**Task to carry out**
Return the lines from the one containing "The height and" through the one containing "[x=333, y=402]", inclusive, copied word for word, with the pictures left out.

**Source records**
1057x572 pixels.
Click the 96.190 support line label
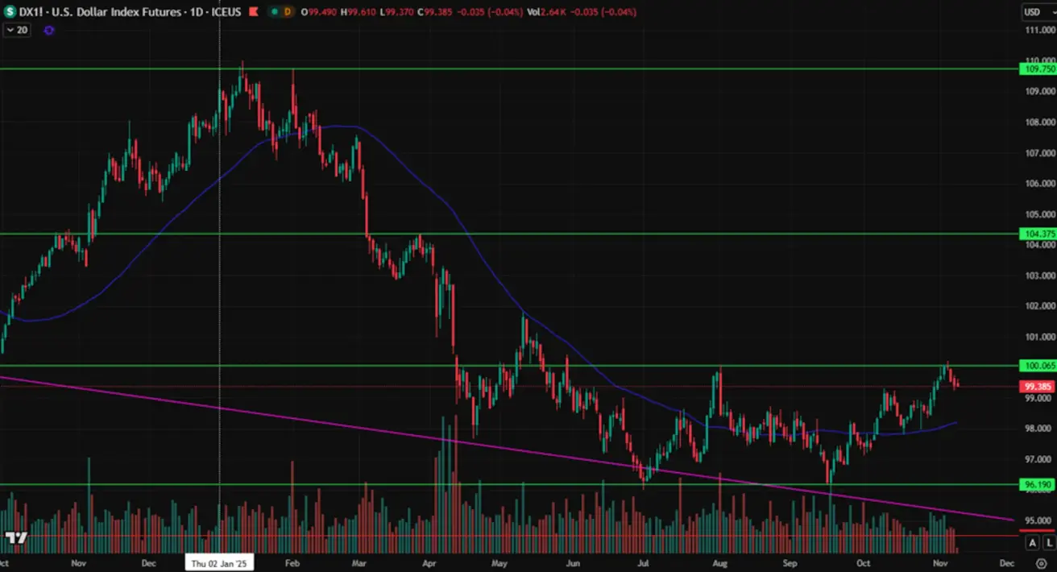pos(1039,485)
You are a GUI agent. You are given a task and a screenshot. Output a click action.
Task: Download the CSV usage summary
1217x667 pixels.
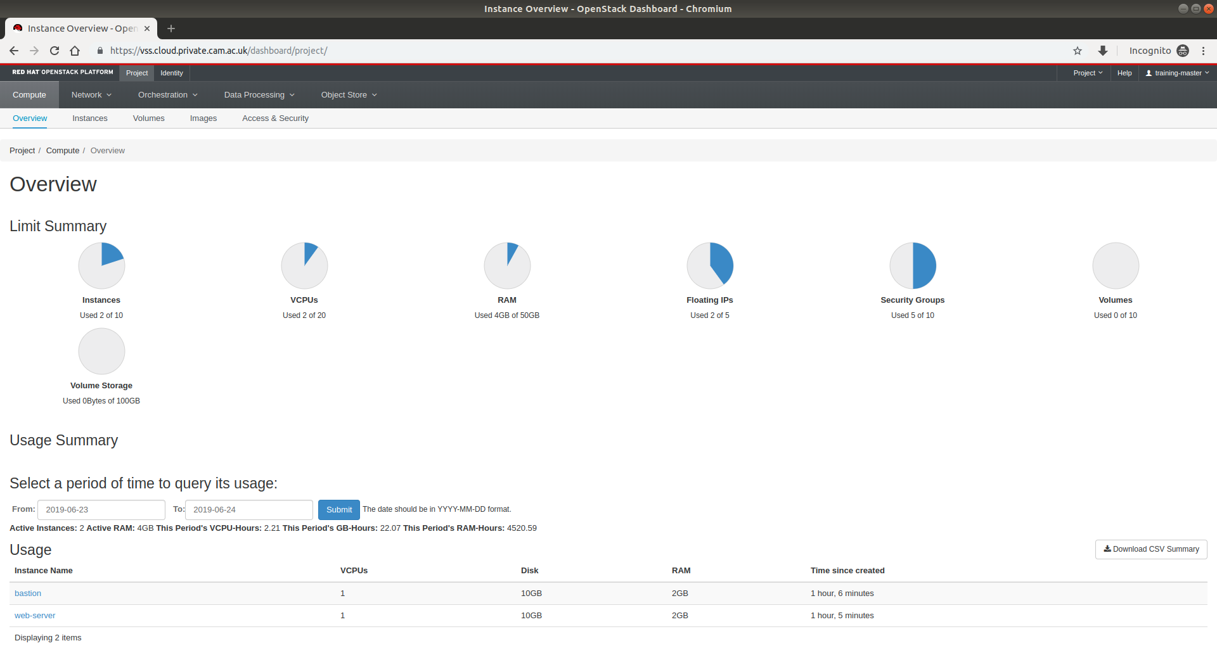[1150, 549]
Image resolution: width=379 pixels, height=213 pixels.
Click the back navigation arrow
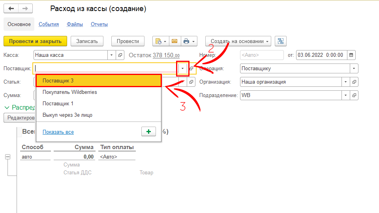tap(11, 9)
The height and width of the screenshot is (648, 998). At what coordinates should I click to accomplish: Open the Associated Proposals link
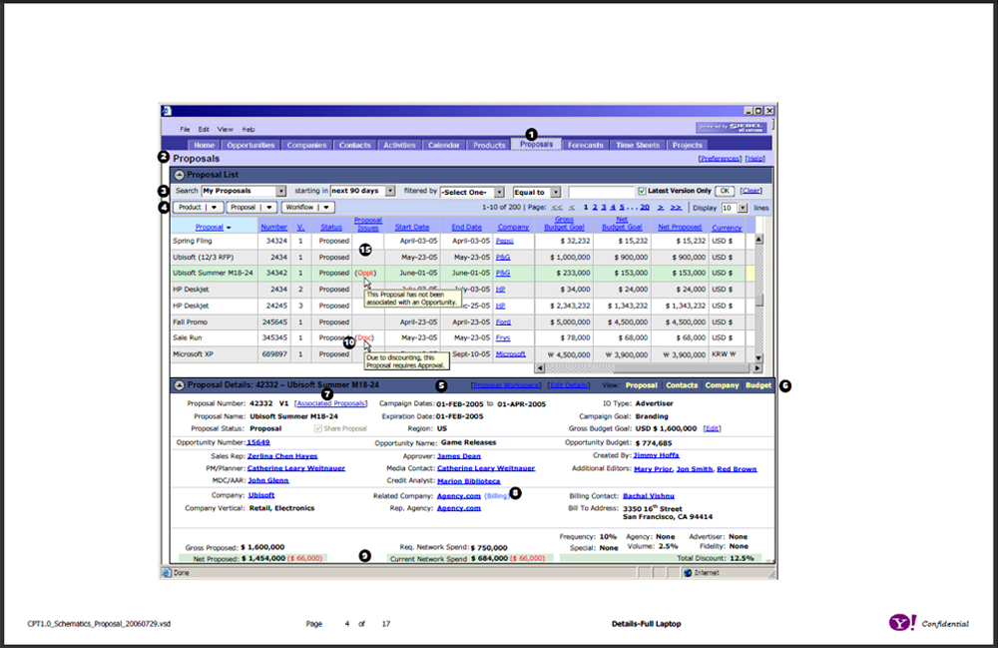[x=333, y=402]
--
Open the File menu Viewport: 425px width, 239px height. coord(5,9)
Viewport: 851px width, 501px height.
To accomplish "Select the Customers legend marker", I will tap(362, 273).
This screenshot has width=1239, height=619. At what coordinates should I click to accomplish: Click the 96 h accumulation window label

**Final result**
The height and width of the screenshot is (648, 998). At what coordinates should I click to accomplish: Open the Associated Proposals link
[x=333, y=402]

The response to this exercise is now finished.